• [Complete the following]:
A) In the Silver Lake camping article, how far ahead can campsites at Silver Lake State Park be reserved?
B) Say whether each statement agrees with the Silver Lake camping article, answering yes or no and quoting the words of the article that decide it. (i) Johnston has worked at Silver Lake State Park without a break since 1997. (ii) Silver Lake State Park has 200 campsites. (iii) Tent campers at the park must use paved sites.
C) Write what comes next in the Silver Lake camping article, picking up after its final sentence.

• [Supplied text]:
+---+
And please keep your cellphones and televisions too.

The Silver Lake State Park manager, who lives near the park in Mears — halfway between Muskegon and Ludington — just cares about getting back to the basics whenever he goes camping with his wife and his kids, ages 11 and 14.

Johnston, who has worked at Silver Lake State Park since 1997 — except for three years at Holland State Park — said that camping is connecting with nature and one another without wondering if you have enough bars on your phone.

“Personally, I think sometimes it is nice in the modern world ... to get away from the electronic devices and getting back to nature and see what nature has to offer in the outdoors,” he said.

That is why he tries to get his kids to understand that camping is important, he added. 

Camping has been a part of Johnston’s life since his parents introduced him to it. His dad loved fishing, hiking and camping, and his mother grew up on a farm. 

There is a plethora of options for campers at Silver Lake State Park’s 200 campsites — just don’t forget to make a reservation. The campsites are reservable six months in advance of the day of arrival, Johnston said, adding that the campsites range from rustic and primitive to modern — with plumbing and electric amenities.

“There are a few state parks that actually have full hookup and increased electrical service,” he said, adding that his park has modern bathrooms, a sanitation and dump station, and more.

People interested in camping with recreation vehicles are welcome too.

He said people looking to camp with tents may do so on grass, blacktop, paved sites or dirt.

Johnston added that the paved sites are accessible for people with physical limitations.

Johnston said that he has seen a lot of campers use tents that are cheaply made, and if rain or wind comes knocking, their tent topples down.
+---+
• [Entries]:
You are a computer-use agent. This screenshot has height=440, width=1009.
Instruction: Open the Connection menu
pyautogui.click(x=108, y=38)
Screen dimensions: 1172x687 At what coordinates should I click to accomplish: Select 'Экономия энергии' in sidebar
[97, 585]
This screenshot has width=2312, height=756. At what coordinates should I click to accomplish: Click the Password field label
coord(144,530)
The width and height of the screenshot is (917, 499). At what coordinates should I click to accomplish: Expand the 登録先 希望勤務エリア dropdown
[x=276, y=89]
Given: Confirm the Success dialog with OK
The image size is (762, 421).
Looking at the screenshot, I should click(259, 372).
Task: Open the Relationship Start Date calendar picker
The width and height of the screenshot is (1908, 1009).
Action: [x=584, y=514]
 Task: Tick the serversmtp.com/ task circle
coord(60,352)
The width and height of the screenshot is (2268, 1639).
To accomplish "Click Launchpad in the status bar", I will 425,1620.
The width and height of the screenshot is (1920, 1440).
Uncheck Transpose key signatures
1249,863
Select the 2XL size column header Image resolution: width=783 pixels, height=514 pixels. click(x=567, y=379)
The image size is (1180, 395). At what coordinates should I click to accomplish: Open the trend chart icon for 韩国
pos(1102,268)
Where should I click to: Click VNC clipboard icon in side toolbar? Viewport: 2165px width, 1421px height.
+---+
• [Answers to the exercise]:
A) Six months before the day of arrival.

B)
(i) No: "since 1997 — except for three years at Holland State Park"
(ii) Yes: "Silver Lake State Park’s 200 campsites"
(iii) No: "may do so on grass, blacktop, paved sites or dirt"

C)
“I recommend people get the best quality tent that they can afford with their budget,” he said.

Johnston added that campers interested in saving a buck or two should also purchase a Recreation Passport at the Secretary of State’s Office, which expires with their driver’s license.

The passport gets them discounts at nearly 1,200 businesses around the state.

“It is a really a neat program (that) benefits private businesses and benefits the public,” he said, adding that some people buy the passport even when they don’t go to state parks.

Those looking to introduce their kids to camping can try out something like the Great Farmington Hills Campout, typically held the week after Memorial Day in Farmington Hills. The event allows people the opportunity to camp a little closer to home, said April Heier, Farmington Hills recreation supervisor. Participants may choose to camp in Heritage Park, 24915 Farmington Road, or in their own backyard.

While there, families can partake in nature tours and trail hikes and just enjoy some free time. The event features a family campsite with one tent, dinner for up to six campers, and a pancake breakfast, along with campfire songs, hot dogs, s’mores and more. 

The Great Farmington Hills Campout is part of the “No Child Left Inside” initiative that promotes outdoor opportunities for children and families, according to a press release. 

Heier said that she and her family of four have camped quite a bit in the last several years, and the city’s campout event is a great introduction to camping for newcomers or a refresher on what to bring for camping veterans. 

She added that while camping without electronic devices is fine, nothing is wrong with pulling out your phone to go geocaching, to go on a digital treasure hunt or to get youths engaged.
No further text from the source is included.